- March 24, 2014
- Posted by: Josiah Hincks Solicitors
- Category: Employment Law Updates
A part-time nurse who sought substantial compensation for the loss of almost 20 years’ worth of pension rights has failed to convince the Employment Appeal Tribunal (EAT) that her employer failed to take reasonable steps to draw her attention to her entitlement to opt into the NHS pension scheme.
Between 1991 and 2010, it had been open to the nurse to participate in the scheme but she had not done so. She argued successfully before an Employment Tribunal (ET) that her employer, an NHS Trust, was under an implied contractual obligation to notify her of her right to take part in the scheme.
However, the ET rejected her claim after finding that the Trust had taken reasonable steps to publicise the relevant changes in pension rules to its more than 5,000 staff by placing posters on staff noticeboards and by stapling leaflets to employees’ payslip envelopes.
It was not disputed that the nurse had been genuinely unaware of her eligibility to join the scheme. She said that her husband had hoarded all her payslips, none of which showed any signs of a leaflet having been attached. She had not seen the notices as she frequently worked away from the hospital premises.

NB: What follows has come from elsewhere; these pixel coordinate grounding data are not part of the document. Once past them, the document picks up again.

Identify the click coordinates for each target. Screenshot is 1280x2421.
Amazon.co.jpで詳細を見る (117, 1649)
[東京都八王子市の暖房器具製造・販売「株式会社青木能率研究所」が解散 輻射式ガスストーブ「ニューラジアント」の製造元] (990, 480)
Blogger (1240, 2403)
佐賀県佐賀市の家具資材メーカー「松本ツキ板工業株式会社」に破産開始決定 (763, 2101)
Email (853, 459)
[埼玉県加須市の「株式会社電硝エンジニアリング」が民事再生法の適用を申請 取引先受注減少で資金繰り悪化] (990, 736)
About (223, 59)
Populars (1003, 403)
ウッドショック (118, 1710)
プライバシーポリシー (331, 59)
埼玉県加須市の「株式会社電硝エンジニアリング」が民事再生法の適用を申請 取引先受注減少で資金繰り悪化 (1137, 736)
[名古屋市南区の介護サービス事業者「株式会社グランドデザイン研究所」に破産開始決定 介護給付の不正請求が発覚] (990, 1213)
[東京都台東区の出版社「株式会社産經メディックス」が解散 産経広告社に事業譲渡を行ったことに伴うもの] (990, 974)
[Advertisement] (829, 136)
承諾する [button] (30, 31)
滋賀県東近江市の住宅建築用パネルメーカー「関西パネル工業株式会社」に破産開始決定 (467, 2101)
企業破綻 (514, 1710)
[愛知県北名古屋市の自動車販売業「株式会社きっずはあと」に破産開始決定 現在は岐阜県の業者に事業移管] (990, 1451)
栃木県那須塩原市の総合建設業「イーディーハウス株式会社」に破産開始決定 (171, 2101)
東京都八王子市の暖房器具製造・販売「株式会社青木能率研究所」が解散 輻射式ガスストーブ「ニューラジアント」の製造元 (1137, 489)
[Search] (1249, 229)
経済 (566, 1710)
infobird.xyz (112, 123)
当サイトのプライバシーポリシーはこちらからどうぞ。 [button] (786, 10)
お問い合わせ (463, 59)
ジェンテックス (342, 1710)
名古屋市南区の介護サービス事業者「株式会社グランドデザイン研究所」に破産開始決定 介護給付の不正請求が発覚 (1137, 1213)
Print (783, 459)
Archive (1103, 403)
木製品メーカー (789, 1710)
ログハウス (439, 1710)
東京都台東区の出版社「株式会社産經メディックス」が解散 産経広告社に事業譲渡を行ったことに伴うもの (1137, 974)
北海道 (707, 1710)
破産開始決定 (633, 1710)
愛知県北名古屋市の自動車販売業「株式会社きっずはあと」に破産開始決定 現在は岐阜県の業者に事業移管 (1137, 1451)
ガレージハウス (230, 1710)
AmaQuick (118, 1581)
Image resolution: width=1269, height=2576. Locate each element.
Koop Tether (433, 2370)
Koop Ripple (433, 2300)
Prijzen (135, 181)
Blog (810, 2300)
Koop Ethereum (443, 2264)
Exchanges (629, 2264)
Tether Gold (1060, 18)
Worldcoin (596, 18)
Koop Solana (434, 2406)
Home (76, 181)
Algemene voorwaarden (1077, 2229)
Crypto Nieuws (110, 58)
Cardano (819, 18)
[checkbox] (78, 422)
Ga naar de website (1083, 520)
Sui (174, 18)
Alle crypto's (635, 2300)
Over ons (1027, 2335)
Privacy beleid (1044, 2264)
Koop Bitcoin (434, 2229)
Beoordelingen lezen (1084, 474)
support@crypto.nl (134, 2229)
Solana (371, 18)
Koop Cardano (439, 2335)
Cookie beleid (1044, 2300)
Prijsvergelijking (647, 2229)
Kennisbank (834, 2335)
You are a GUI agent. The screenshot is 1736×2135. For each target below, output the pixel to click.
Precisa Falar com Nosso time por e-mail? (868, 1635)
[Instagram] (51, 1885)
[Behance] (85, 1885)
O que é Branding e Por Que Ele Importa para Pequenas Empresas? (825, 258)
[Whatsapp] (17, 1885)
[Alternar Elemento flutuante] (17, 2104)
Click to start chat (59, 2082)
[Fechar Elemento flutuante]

However, in dismissing her appeal, the EAT found that the Trust had taken adequate steps to alert its staff to the changes in the rules. Although a small number of part-time staff had complained of not receiving the leaflet, the method used by the Trust to communicate with its employees – although it was ‘not perfect’ and ‘could have been more efficient’ – was honoured by time and reasonable.